I try to keep myself in relatively good shape. Alongside my usual workout routines, I’ve also been half-heartedly tracking my calorie intake for the last 12 months. Boringly since the start of the year, I’ve been taking that a little more seriously.
And as a result, I’ve built the Deficit app to help me. This blog introduces the app and the story behind it.
💭 Why I built it
Pre the Deficit app, my daily routine looked something like this:
- Log my workouts and progress with Hevy
- Track my workout calories burned using the Apple Fitness app on my Apple Watch
- Track my calories consumed using myfitnesspal
- Use eufy smart scales to track my weight, body fat %, and muscle mass
These apps are good in isolation for the thing I need them to do, but I didn’t have one place where I could pull all of this data together and visualise it easily.
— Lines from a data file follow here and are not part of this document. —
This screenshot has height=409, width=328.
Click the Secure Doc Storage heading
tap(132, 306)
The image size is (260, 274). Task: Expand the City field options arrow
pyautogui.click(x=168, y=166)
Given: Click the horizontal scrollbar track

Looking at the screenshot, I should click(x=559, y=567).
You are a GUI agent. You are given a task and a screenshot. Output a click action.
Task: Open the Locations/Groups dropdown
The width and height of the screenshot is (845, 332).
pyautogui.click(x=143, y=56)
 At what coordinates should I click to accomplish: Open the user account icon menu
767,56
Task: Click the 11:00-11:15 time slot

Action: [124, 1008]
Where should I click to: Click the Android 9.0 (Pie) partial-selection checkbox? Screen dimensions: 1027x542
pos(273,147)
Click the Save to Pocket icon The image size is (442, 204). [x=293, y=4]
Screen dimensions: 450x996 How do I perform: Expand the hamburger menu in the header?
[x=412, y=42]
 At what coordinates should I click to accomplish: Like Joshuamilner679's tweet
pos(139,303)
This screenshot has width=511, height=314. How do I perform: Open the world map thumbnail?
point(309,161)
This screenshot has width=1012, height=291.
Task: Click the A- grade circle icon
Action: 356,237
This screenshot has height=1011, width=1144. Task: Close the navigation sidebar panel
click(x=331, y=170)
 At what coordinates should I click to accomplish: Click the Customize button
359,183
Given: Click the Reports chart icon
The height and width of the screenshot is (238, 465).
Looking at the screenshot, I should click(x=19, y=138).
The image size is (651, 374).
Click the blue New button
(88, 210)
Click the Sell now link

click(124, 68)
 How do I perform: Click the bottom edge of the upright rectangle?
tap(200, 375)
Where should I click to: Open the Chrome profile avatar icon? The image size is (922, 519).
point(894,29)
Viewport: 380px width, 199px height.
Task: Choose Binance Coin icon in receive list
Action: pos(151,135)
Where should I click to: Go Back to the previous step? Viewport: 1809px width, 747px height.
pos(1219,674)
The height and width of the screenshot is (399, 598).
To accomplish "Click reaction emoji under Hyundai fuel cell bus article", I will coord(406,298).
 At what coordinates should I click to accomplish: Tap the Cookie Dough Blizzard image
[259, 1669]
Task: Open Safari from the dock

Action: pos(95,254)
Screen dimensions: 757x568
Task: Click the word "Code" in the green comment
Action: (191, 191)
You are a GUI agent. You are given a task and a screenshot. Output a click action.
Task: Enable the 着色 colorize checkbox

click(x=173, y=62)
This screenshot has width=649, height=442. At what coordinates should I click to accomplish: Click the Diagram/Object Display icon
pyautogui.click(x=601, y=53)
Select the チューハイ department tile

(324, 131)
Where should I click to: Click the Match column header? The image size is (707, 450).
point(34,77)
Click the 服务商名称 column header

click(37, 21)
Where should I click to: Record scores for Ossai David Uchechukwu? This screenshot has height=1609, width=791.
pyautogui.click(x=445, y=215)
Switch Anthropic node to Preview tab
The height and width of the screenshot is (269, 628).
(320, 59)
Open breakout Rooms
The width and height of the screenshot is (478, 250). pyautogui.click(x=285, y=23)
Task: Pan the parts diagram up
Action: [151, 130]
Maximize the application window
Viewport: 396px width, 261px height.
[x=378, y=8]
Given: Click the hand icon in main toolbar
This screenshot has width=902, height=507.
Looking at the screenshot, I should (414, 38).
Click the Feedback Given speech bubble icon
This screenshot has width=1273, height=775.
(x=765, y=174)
So I began logging all of this manually into a Google Sheet each day — looking at things like daily/weekly/monthly total calories consumed/burned, averages, and body composition changes over time.
But after three months, it was starting to become a bit of a pain to manage that spreadsheet from my phone quickly and easily each day.
So, of course I did what any reasonable engineer in my position would do. I picked up my laptop and burnt through a load of Claude tokens.
I worked on this over the course of the April 2026 bank holiday weekend in relatively short bursts, and the outcome from that is Deficit app. It’s available for you to use for free if a) you struggle with these problems too, and b) you’re happy to send me feedback on how I could make it better.
💪 Deficit
Deficit is a mobile-first web app that tracks calories, macros and body composition. It replicates what my spreadsheet was doing for me, but takes away all of the pain involved with managing weird formulas and an ever-growing data set.
It takes my daily calorie budget (TDEE — total daily energy expenditure) then combines this with some manual inputs; calories I’ve consumed, calories burned from exercise, my macro split — and then tells me whether I’m in a calorie deficit or surplus (not just today, but across any period I care about).
It also tracks weight and body fat over time, and if I set a target (say, reach 15% body fat by a certain date), it tracks whether my current pace is going to get me there on time, allowing me to change my targets / goals to boost my chances of success.
Here’s what it looks like:
👉 Try it!
It’s free, works on any device, and you can install it to your home screen so it basically looks like an app anyway (if you’re an iPhone user). Sign in with Google to get started.
👷♂️How I built it
The product decisions were more interesting than writing the code and working with Claude, but I loved the process of building and iterating on it. For example, removing the manual “save” button when entering inputs at first and replacing it with an auto-save feature had a way bigger impact on the usability of the app than I was expecting. I get a real buzz from shipping those kind of improvements, even if it’s only to one customer (me!).
The app itself is a React single-page app, built with Vite and styled with Tailwind CSS. Data is stored in Firebase Firestore (a NoSQL document database that syncs in real time), with Firebase Auth handling Google sign-in. Charts are rendered with Recharts, date logic handled by date-fns. I made the call to not bother publishing via an app store and just keep it relatively cheap and hassle free running as a web app.
I’ve not done a lot of frontend work in my career but this was fun to build, and I even had a play around with running my test suite with Vitest which was another technology I’d not worked with before this project.
🔜 What’s next
I think I could (will) over-engineer this so I’m desperately trying to avoid that — but the long-term vision for me is to be able to also integrate the other apps I’m using that feed in to this (Hevy, Fitness, Myfitnesspal) and package it up as an all-in-one offering. I think that’s at risk of being a pretty bloated product, but I’ll figure that out over time.
For now I’m just happy I don’t have to manage the spreadsheet.